I support regime change in Iran and shed no tears for Khamenei or his goons. But when you start a war by killing the regime’s top leaders, it’s not unreasonable for the remaining ones to conclude that you really intend regime change.
Khamenei was a murderous fanatic, but he was a fairly cautious one. He liked to threaten closing the Strait of Hormuz or attacking our regional allies, but he was reluctant to actually do it, fearing it would invite a regime change war. The mullahs and IRGC goons believed, not unreasonably, that if they lost their grip on power, they’d be lynched by the Iranian people they’ve brutalized for decades.

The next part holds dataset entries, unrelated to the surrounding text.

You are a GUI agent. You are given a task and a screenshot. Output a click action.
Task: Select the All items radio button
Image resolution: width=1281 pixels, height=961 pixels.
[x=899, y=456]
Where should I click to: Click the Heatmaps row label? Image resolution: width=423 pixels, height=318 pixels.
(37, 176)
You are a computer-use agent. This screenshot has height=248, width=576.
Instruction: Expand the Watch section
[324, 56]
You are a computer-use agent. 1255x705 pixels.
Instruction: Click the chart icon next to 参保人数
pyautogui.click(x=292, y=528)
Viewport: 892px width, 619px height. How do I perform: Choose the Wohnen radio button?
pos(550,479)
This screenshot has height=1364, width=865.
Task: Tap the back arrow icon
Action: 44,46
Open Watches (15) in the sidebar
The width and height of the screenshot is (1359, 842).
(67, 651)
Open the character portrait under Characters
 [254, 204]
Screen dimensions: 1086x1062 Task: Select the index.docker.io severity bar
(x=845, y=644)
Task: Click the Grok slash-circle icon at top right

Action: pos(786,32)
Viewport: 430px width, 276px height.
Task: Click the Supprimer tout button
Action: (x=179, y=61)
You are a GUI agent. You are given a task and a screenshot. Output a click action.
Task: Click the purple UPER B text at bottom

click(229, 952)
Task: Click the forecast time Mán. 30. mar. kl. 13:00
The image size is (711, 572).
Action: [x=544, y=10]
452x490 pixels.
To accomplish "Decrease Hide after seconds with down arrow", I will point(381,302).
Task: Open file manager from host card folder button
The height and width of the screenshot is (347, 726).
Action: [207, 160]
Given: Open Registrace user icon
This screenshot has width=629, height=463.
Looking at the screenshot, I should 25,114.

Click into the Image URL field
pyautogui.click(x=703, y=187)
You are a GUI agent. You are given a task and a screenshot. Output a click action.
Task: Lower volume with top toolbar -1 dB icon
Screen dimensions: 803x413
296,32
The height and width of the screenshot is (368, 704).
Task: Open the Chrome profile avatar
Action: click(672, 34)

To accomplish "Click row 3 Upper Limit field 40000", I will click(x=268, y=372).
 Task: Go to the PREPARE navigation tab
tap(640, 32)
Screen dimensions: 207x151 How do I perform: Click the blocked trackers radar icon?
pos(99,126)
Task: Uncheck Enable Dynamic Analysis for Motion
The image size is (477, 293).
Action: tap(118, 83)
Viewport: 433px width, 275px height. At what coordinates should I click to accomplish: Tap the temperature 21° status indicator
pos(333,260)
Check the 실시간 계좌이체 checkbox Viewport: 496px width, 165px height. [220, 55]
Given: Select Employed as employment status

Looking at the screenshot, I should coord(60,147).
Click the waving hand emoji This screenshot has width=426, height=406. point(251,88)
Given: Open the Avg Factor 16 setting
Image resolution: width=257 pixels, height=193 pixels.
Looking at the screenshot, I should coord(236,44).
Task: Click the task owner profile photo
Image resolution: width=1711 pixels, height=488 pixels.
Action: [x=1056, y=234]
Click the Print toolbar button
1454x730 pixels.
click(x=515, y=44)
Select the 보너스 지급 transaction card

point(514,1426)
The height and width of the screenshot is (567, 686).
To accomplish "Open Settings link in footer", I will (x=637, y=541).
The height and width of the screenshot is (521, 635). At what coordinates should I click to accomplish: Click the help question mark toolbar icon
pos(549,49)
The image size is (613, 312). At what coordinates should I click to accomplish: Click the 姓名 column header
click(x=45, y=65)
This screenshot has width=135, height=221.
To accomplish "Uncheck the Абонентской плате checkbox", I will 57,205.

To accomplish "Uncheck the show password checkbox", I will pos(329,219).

By starting with a regime change war, Trump removed any reason for the regime not to go for broke. When you have nothing to lose — particularly when you are a millenarian religious fanatic — a Persian Alamo strategy makes a lot of sense.
So Iran closed the Strait of Hormuz and attacked its neighbors.
But it turns out this wasn’t the Alamo. In the contest of wills, Trump blinked. The Iranian regime’s tolerance for punishment proved — so far — to be greater than Trump’s and that of our gulf allies. Militarily we could finish the job, but that would require ground troops and much greater economic turmoil. In a conflict Trump launched unilaterally without the prior support of Congress, NATO or the American people, Trump doesn’t have the political capital for that.
But that’s only half the problem. Trump wants the war over, but he doesn’t want to pay — militarily, economically, politically — what that would cost. So he wants to make a deal that ends it. But there is no deal available that wouldn’t come at an equally undesirable cost. Any deal that looks like what President Obama struck with the Iranians would be too embarrassing to bear. But the Iranians are convinced that they can get just such a deal, and they’re willing to drag things out as long as it takes.
The result: Trump’s in a box of his own making. He thinks he can talk his way out by simply asserting a reality that doesn’t exist. When the financial markets get nervous, he announces a breakthrough that is, at best, a possibility. When the Iranians agree to a deal that looks similar to one Obama might negotiate, Trump goes back to his threats.
It can’t go on forever. But I’m sure it’ll last until long after this column is forgotten.